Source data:
_____
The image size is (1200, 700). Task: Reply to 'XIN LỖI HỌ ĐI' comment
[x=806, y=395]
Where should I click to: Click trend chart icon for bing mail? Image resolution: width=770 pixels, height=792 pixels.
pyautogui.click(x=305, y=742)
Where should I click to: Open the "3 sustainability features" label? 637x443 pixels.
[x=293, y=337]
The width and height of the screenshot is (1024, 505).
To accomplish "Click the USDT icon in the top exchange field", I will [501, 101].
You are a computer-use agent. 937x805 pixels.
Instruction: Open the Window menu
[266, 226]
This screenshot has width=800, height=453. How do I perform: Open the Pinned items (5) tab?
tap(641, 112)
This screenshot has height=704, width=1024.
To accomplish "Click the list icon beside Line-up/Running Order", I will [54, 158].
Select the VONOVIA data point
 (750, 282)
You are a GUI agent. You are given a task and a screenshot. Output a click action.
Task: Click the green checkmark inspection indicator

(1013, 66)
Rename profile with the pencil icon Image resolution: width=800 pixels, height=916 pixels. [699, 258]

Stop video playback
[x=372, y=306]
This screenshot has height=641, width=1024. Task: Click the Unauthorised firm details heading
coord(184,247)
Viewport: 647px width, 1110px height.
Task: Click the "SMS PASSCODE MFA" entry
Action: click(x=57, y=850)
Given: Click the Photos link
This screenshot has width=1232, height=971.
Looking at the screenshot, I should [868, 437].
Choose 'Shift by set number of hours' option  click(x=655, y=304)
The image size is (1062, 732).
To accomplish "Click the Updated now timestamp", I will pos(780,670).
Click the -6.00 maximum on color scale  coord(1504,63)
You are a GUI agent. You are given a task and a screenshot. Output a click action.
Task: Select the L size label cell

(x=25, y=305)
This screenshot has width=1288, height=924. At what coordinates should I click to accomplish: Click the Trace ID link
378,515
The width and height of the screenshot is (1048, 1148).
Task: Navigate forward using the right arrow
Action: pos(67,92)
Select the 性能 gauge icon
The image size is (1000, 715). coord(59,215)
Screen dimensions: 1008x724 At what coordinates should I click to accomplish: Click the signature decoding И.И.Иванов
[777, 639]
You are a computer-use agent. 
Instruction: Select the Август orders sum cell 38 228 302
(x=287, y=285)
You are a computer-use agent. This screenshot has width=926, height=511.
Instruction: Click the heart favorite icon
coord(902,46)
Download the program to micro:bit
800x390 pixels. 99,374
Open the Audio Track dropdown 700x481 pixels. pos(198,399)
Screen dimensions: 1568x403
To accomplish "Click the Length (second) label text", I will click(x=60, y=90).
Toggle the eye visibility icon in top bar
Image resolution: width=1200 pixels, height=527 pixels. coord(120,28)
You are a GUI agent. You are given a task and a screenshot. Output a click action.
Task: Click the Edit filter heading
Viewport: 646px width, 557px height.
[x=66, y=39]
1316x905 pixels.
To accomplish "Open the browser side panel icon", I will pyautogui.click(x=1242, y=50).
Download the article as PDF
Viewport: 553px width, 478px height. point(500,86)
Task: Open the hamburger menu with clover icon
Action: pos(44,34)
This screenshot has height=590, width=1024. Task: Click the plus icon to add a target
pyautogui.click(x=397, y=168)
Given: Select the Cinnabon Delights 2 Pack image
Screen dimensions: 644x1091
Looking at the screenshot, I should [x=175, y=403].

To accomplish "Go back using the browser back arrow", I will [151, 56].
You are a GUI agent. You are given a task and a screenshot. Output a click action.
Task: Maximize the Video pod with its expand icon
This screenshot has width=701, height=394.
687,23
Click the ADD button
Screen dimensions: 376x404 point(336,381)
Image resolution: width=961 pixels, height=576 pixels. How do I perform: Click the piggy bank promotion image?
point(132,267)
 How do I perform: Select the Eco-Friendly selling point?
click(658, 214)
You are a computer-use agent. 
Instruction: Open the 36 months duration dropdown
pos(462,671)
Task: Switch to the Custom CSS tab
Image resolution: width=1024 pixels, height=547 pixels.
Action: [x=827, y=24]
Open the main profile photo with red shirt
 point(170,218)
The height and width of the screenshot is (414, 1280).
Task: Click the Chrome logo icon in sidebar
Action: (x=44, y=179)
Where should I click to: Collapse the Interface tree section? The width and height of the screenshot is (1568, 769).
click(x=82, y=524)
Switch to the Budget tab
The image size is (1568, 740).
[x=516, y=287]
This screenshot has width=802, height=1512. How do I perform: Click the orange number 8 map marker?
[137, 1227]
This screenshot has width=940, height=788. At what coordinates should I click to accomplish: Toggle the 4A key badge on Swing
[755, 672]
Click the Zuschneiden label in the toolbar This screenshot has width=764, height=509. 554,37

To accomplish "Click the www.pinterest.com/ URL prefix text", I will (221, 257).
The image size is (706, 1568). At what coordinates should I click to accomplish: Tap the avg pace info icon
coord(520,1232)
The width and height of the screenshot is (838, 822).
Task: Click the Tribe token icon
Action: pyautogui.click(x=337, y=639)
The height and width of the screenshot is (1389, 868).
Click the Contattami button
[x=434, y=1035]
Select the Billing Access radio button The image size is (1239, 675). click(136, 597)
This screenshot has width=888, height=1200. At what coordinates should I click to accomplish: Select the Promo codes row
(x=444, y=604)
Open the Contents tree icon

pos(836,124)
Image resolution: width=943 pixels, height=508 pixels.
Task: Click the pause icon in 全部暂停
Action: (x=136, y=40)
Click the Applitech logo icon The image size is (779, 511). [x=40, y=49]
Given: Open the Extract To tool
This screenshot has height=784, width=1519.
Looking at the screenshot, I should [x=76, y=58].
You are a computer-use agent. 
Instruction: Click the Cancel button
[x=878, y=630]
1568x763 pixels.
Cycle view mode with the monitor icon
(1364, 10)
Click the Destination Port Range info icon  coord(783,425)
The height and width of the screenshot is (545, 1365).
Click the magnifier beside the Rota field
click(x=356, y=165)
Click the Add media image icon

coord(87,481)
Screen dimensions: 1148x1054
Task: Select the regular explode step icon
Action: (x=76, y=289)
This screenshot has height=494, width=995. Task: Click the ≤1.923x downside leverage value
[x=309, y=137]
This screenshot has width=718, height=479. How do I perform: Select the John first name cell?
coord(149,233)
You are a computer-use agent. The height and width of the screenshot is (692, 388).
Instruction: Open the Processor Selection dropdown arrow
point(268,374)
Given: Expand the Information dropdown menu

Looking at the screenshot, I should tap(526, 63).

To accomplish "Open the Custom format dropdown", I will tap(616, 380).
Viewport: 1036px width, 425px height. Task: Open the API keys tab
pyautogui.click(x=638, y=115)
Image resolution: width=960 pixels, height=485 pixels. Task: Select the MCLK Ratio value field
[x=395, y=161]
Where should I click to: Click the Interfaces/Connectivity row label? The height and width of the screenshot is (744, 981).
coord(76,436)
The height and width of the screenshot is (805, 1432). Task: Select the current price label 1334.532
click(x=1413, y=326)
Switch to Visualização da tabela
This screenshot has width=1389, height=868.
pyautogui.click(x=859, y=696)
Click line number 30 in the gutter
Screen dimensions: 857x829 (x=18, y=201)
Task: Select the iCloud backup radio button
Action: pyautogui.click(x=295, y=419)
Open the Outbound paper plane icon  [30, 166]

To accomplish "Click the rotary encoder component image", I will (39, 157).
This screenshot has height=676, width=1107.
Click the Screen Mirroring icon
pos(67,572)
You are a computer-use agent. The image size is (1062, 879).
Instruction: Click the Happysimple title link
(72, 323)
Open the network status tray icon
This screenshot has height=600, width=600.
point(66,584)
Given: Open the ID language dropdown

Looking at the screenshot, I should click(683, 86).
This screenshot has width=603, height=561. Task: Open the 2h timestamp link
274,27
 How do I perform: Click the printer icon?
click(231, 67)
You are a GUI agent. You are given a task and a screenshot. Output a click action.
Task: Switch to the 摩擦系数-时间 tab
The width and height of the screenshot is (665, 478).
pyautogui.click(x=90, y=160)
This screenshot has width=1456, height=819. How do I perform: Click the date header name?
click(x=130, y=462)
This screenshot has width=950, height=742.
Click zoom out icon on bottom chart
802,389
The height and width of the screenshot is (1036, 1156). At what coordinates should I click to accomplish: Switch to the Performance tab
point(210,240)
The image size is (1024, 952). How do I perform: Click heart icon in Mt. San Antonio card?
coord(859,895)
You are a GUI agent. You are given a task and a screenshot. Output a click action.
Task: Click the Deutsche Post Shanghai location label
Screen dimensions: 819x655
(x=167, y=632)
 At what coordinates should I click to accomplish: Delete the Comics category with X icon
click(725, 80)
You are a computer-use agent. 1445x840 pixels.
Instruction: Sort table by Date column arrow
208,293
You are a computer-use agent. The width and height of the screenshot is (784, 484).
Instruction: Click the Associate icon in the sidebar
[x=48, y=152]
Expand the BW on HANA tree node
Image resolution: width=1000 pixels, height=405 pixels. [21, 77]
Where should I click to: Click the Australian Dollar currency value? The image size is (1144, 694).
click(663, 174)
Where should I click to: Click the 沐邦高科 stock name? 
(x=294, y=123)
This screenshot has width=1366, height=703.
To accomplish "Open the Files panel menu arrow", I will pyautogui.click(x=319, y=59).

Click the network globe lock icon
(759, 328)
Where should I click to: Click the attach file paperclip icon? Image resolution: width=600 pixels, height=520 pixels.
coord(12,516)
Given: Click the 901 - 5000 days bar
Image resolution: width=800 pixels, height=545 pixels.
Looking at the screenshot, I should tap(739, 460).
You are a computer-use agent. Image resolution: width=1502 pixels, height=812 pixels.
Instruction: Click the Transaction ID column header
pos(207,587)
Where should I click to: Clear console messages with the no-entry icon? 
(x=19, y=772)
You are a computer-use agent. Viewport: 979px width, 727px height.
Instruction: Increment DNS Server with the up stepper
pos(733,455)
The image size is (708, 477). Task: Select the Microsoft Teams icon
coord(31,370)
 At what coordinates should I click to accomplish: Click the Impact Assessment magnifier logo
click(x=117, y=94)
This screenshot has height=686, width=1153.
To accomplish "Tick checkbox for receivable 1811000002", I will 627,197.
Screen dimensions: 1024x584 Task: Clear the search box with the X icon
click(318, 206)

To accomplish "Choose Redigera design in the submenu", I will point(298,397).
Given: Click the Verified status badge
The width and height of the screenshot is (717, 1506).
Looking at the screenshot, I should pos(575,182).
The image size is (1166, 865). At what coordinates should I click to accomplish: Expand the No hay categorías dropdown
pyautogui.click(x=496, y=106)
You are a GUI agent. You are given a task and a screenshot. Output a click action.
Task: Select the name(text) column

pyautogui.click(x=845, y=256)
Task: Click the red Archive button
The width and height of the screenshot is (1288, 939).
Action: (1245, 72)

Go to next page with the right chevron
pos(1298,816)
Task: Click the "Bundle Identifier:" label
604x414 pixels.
_____
* **Task objective**
Please go over the data above and copy each line with "Choose" in it.

* **Worked solution**
Choose 'Shift by set number of hours' option  click(x=655, y=304)
To accomplish "Choose Redigera design in the submenu", I will point(298,397).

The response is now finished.